**PASSAGE DU TEXTE**
▬▬▬▬▬▬▬▬▬▬

Inventaire à rallonge

Non seulement l’exhaustivité de l’oeuvre donne à son inventaire des records de longueur, mais sa matérialité est complexe, faite d’objets et de matières hétérogènes, et souvent fragile. Thomas Hirshhorn emploie des matériaux existants et précaires, soucieux d’installer une familiarité avec le spectateur et d’ainsi n’exclure personne. Cette volonté pose des questions de conservation. Des voitures et des chaussures en carton doivent être entreposées dans des caisses en bois pour être bien sûr qu’elles ne soient pas endommagées. Pour que leur stockage ne consomme pas trop d’espace, les très nombreux avions de même structure font l’objet d’un „soft packing“, mais sont entreposés sur une armoire faite sur mesure. 

Le tout occupe cinq camions à haillons quand il s’agit de transporter l’oeuvre depuis les réserves. Pour la remonter, un groupe de dix personnes actives pendant sept jours ouvrables est nécessaire. Le montage est une opération minutieuse. Il se fait à base de nombreuses photos de l’installation originelle de Venise et en coopération avec le studio de l’artiste, car il faut adapter l’oeuvre à l’espace d’exposition. Si l’ensemble donne l’impression voulue de chaos, il n’en reste pas moins que des principes régissent l’agencement. L’aéroport doit être au centre. II a ainsi fallu intégrer les deux piliers de soutènement au tarmac, sans endommager l’oeuvre originelle, puisque le tarmac n’est pas conservé mais reconstitué à chaque exposition. Les tableaux d’informations doivent s’échelonner et les quatre temples de la contestation doivent figurer dans les coins.

En 2012/2013, l’oeuvre avait été présentée une première fois dans un espace plus vaste au premier étage. Là dans l’espace plus exigu du niveau zéro, il a fallu procéder stratégiquement, dans une reconfiguration plus resserrée qui augmente l’effet d’être submergé dans un monde trop bavard. „On fonctionnait en duo ou en trio et chacun était affecté à une mission. Comme c’est une espace fermé, il faut connaître les premières étapes à respecter pour ensuite graviter autour et pouvoir installer les choses“, explique la régisseuse Charlotte Masse.

Fragile mais facile à restaurer

La première exposition il y a huit ans a servi plus pour le montage que pour les incontournables travaux de rénovation. Si par la surface qu’elle prend, l’oeuvre présente un coût de conservation plus élevé que d’autres, sa rénovation est beaucoup plus simple que des d’oeuvres faisant appel à des matériaux plus nobles. Il est plus facile d’accéder aux matières (papier, carton, scotch) et de les rénover en faisant appel à des ressources internes.

Il y a des contradictions à gérer, comme la volonté de saisir le visiteur par des néons éblouissants et les dégâts que ceux-ci peuvent faire aux matières plastiques. C’est aussi la piètre qualité du papier de presse dont les nombreuses coupures indiquent la nouvelle proximité des luttes mondiales à mener mais aussi la surabondance qui rend impossible tout contrôle.

▬▬▬▬▬▬▬▬▬▬

**EXERCICE COURT 1**
Énumérez les principes d'agencement de l'œuvre que le passage présente comme obligatoires.
**EXERCICE COURT 2**
Reformulez sous forme de liste le paragraphe du passage qui commence par « Le tout occupe cinq camions », en gardant ses faits essentiels.
**EXERCICE COURT 3**
Recopiez à l'identique la partie du passage qui commence par les mots contenant « Il y a des contradictions » et se termine par « impossible tout contrôle. ».
Les données qui suivent n'ont aucun rapport avec le passage.

**DONNÉES**
▬▬▬▬▬▬▬▬▬▬

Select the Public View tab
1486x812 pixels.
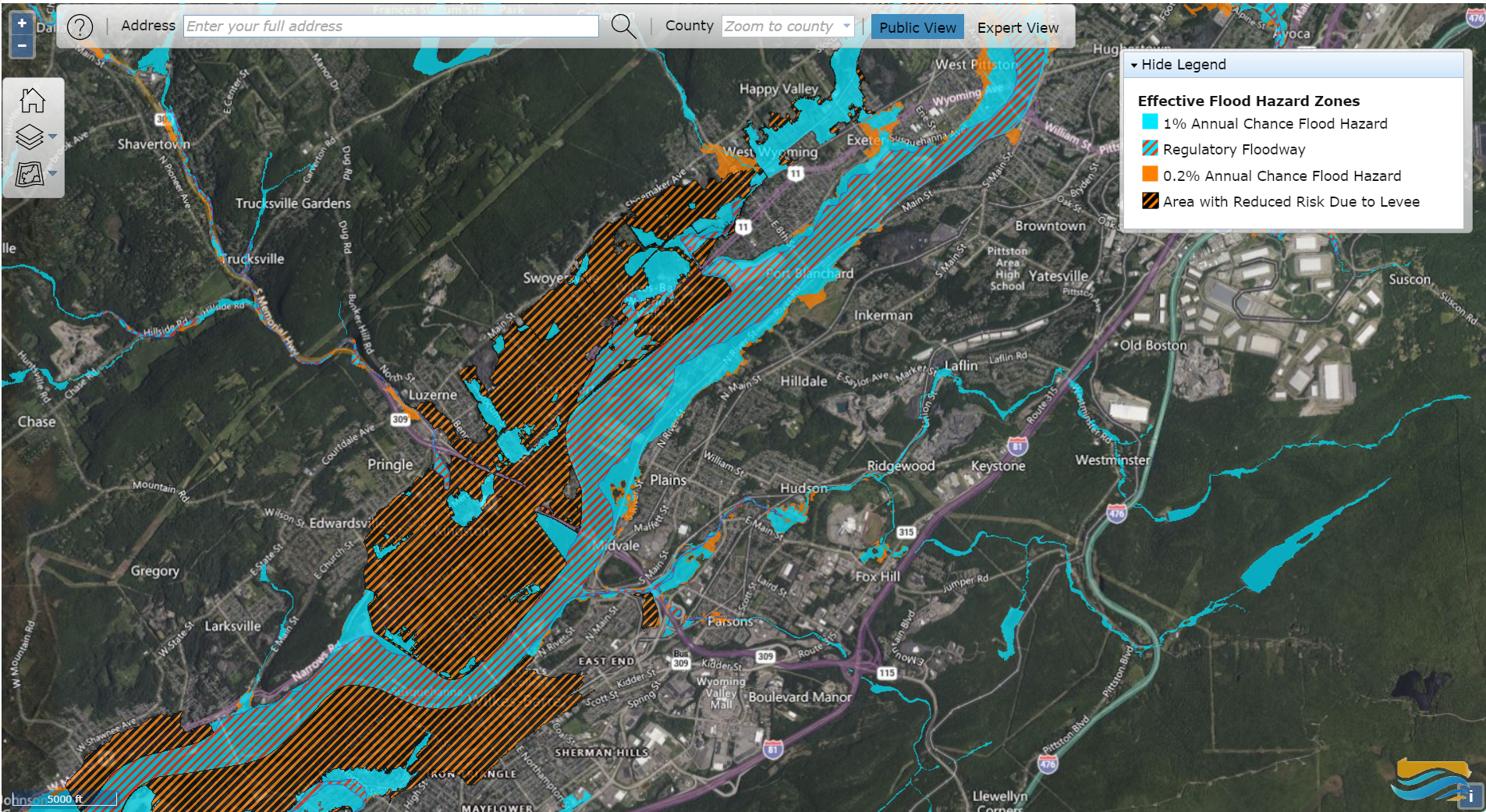click(917, 27)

▬▬▬▬▬▬▬▬▬▬

**RÉPONSE COMPLÈTE 1**
- L'aéroport doit être au centre.
- Les tableaux d'informations doivent s'échelonner.
- Les quatre temples de la contestation doivent figurer dans les coins.

**RÉPONSE COMPLÈTE 2**
- Transport depuis les réserves : cinq camions à haillons.
- Remontage : dix personnes pendant sept jours ouvrables.
- Montage minutieux, réalisé à partir de nombreuses photos de l'installation originelle de Venise et en coopération avec le studio de l'artiste, pour adapter l'œuvre à l'espace d'exposition.
- Malgré l'impression voulue de chaos, des principes régissent l'agencement :
  - l'aéroport au centre ;
  - les deux piliers de soutènement intégrés au tarmac sans endommager l'œuvre originelle, le tarmac étant reconstitué à chaque exposition ;
  - les tableaux d'informations échelonnés ;
  - les quatre temples de la contestation dans les coins.

**RÉPONSE COMPLÈTE 3**
Il y a des contradictions à gérer, comme la volonté de saisir le visiteur par des néons éblouissants et les dégâts que ceux-ci peuvent faire aux matières plastiques. C’est aussi la piètre qualité du papier de presse dont les nombreuses coupures indiquent la nouvelle proximité des luttes mondiales à mener mais aussi la surabondance qui rend impossible tout contrôle.